Because the initial cDNA used in mutagenesis has the potential to express c and E antigens, we assessed anti-c and anti-E binding to the mutant lines. From our data (Table 2), it is clear that the expression of RHD residues on a cE polypeptide disrupts c and E antigenicity. Some of the mutant K562 lines express partial c and E phenotypes and indicate that there are indeed different amino acid requirements for antibody binding between different anti-c, with some binding to all cell lines (MS45), whereas others bind to only one [cE(loop6)D; MoAb 951]. One binds to none of the mutants, but binds normally to the control K562/cE line (MS40). These lines therefore exhibit novel examples of partial c phenotypes. Naturally occurring partial E phenotypes have recently been defined at the molecular level35; and different E epitopes have been proposed. Of the 4 different anti-E tested, 3 different reaction patterns can be distinguished (Table 3). Our findings suggest that loops 2 and 4 of the Rh CcEe protein (and/or surrounding membrane spanning domains) may be structurally quite close (ie, within 20 Å of each other). This would explain the existence of compound Rh CE antigens [eg, Rh f (RH6; ce), Rh Ce (RH7), Rh CE (RH22), and Rh cE (RH27)].
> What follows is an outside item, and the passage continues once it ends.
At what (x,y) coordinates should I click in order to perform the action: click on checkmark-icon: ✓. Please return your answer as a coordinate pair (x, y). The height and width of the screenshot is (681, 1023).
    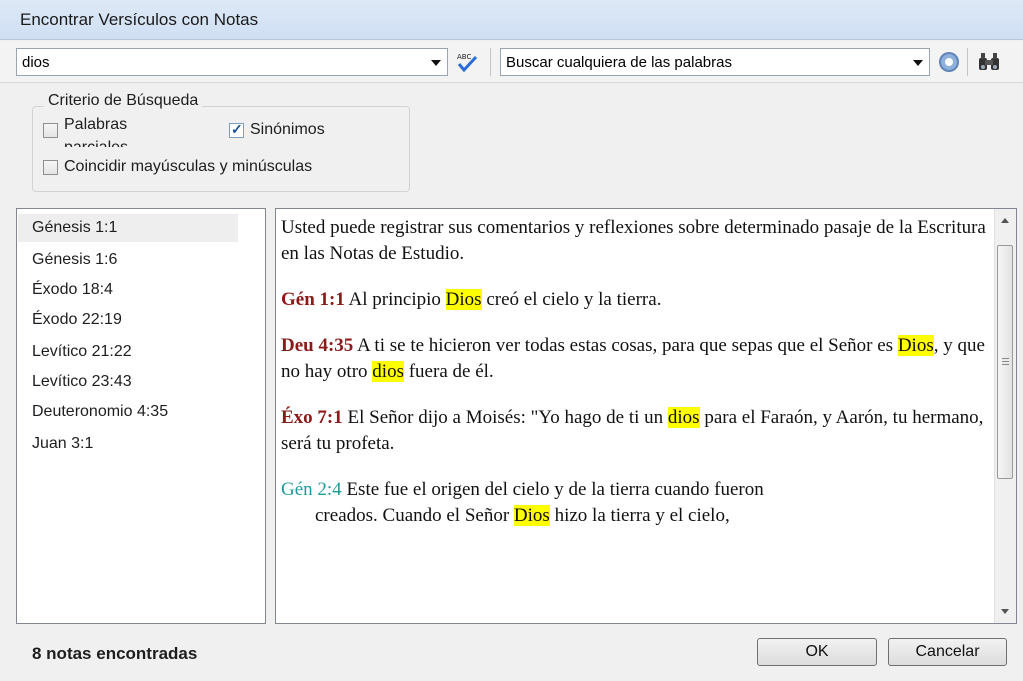
    Looking at the image, I should click on (237, 129).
In these studies, SDM has been applied to study one of the most clinically significant antigens in transfusion medicine. Our findings strongly suggest that there are at least 6 different groups of epitopes (clusters) on the surface of the Rh D protein. Which of these promote highest immunogenicity is open to debate, but those absent from D^VI individuals appear to be the most clinically significant, because D^VI phenotype mothers have made anti-D to their D-positive babies with sometimes fatal consequences. Therefore, for this reason, we suggest that epitope clusters C and F (involving the third and fourth loops of the Rh D protein; Fig 4) are likely to be the most immunogenic that arise from the Rh D protein. It is hoped that, using technology explored in these studies, more direct answers concerning the different manner in which certain individuals respond to the D antigen can be addressed. Such information may be useful in designing different therapeutic anti-D or defining diagnostic tests to highlight high-risk pregnancies in which hemolytic disease is likely to occur. A recent report has confirmed our earlier study that epD3 and epD9 (5 and 23 in the 37-epitope model) have a critical requirement for Rh D amino acids 350, 353, and 354.36 These investigators suggest that their K562 cells have a relatively high endogenous expression of D epitopes and that our previous demonstration of low-level D expression on our K562 line was due to suboptimal flow cytometry. Our data presented here clearly show that this is not the case; Table 1 (see columns showing FL1 values for anti-D binding to K562/pBabe and K562/cE clones compared with K562/D and mutant K562 clones) shows that endogenous D epitope expression on our K562 line is low. We suggest, therefore, that there is a difference in the Bristol and New York K562 lines in terms of the levels of endogenous D expression and that our line is more favorable to analyze the effects of D epitope expression using SDM.